FRONT AND PROFILE
Adam Chin

In his series Front and Profile, photographer Adam Chin forces archival mugshots through an AI neural network he modified in order to render side views from front, and vice versa. Shimmering and uncanny, Chin’s silver gelatin prints ask audiences to consider the implications facial recognition has on privacy and the ethics of artificial intelligence as a surveillance tool.

Front and Profile is a series of archival mugshots paired with counterpart computer-generated ”portraits”. To create the diptychs, artist Adam Chin fed antique booking photos through an AI neural network, the code for which Chin had himself modified. When a front-view mugshot is input into the neural network, the network predicts and renders a profile-view of that person. If a profile-view mugshot is input, the network predicts and renders a front-view.

Adam Chin, Mugshot #45

"A single photograph coupled with a neural network yields enough information to produce an entirely alternate camera view," says Chin. "Imagine what a government could do with a single image of a protester taken from a security camera. We are much closer to this reality than one would think."
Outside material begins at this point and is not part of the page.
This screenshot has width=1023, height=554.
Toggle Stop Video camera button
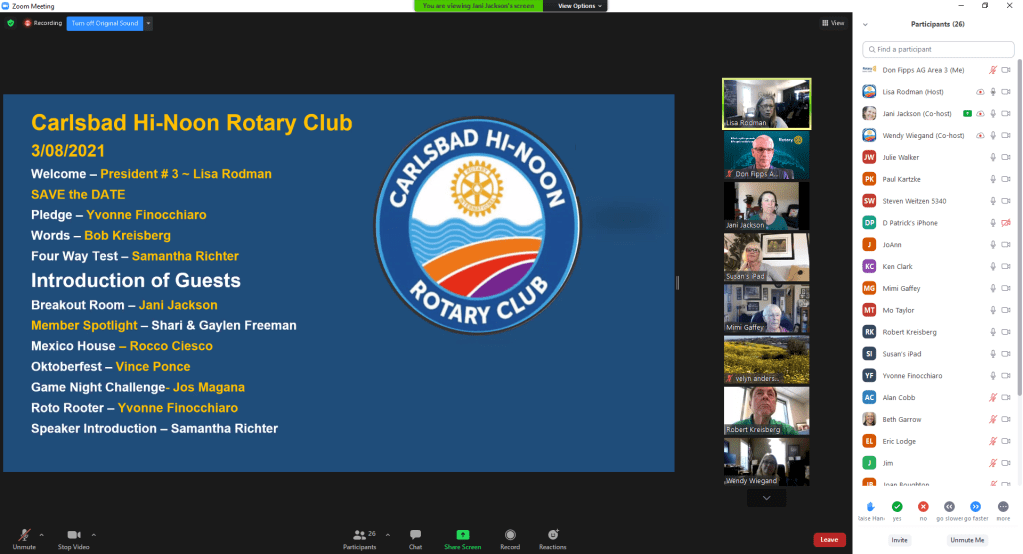pos(73,536)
Chin’s AI machine learning neural network was trained on a relatively minuscule dataset of 512 mugshots (from the 1930’s to 1970’s) drawn from a National Institute of Standards & Technology (NIST) database. Created in his home studio, Front and Profile takes advantage of growing accessibility to machine learning. Shimmering and uncanny, Chin’s 15"x15" silver gelatin prints point toward the unnerving—and potentially grave—implications of current and future use of AI by law enforcement.

Adam Chin, Mugshot #3

Front and Profile is a call for the public to consider individual privacy and structural racial bias. Chin cautions against our rapid progress toward AI-manufactured identikit “sketches”. The majority of experience with, and analysis of, AI and facial recognition has revealed that the same prejudices of society (and engineers) are reflected in datasets and resulting machine learning systems.

“Initial inspection of the dataset used to train Front and Profile revealed a high percentage of African-Americans in the dataset,” says Chin. “This percentage is much higher than the actual percentage of African-Americans in the U.S. population. Race and ethnicity exist on a spectrum; there are no "black" or "white" boxes with which people can be assigned [...] and there is no such thing as an unbiased dataset.”

Chin’s images are somewhat primitive but, inevitably, with industrial-scale datasets to teach neural networks, mugshot images will become more and more photoreal. Moving beyond contemporary fetishism for antique police photos, Front and Profile ask audiences to consider how the state-owned ID portraits might be deployed technologically to advance or corrupt social justice in the 21st century. Will AI-generated images be mistaken for something “real”? Where will the line between computer-generated and "real" move? Does the future hold a different definition of fact?

Adam Chin, Mugshot #67


ABOUT THE ARTIST

Adam Chin

Adam Chin is a fine art photographer who spent a career as a computer graphics artist for TV and film. He was one of the original employees of Pacific Data Images, a pioneering computer graphics studio which later became part of Dreamworks Animation. Adam did computer graphics lighting on the ShrekMadagascarHow to Train Your Dragon, and Kung Fu Panda series of animated feature films. Front and Profile represents the first time that Adam's computer graphics work has crossed over into his fine art photography.

From 1995-2000, he was a board member and chairperson of Intersection for the Arts, a multi-disciplinary arts organization in San Francisco. Adam has a MS in Computer Science from Stanford and a BS in Computer Science from Yale. He lives in San Francisco.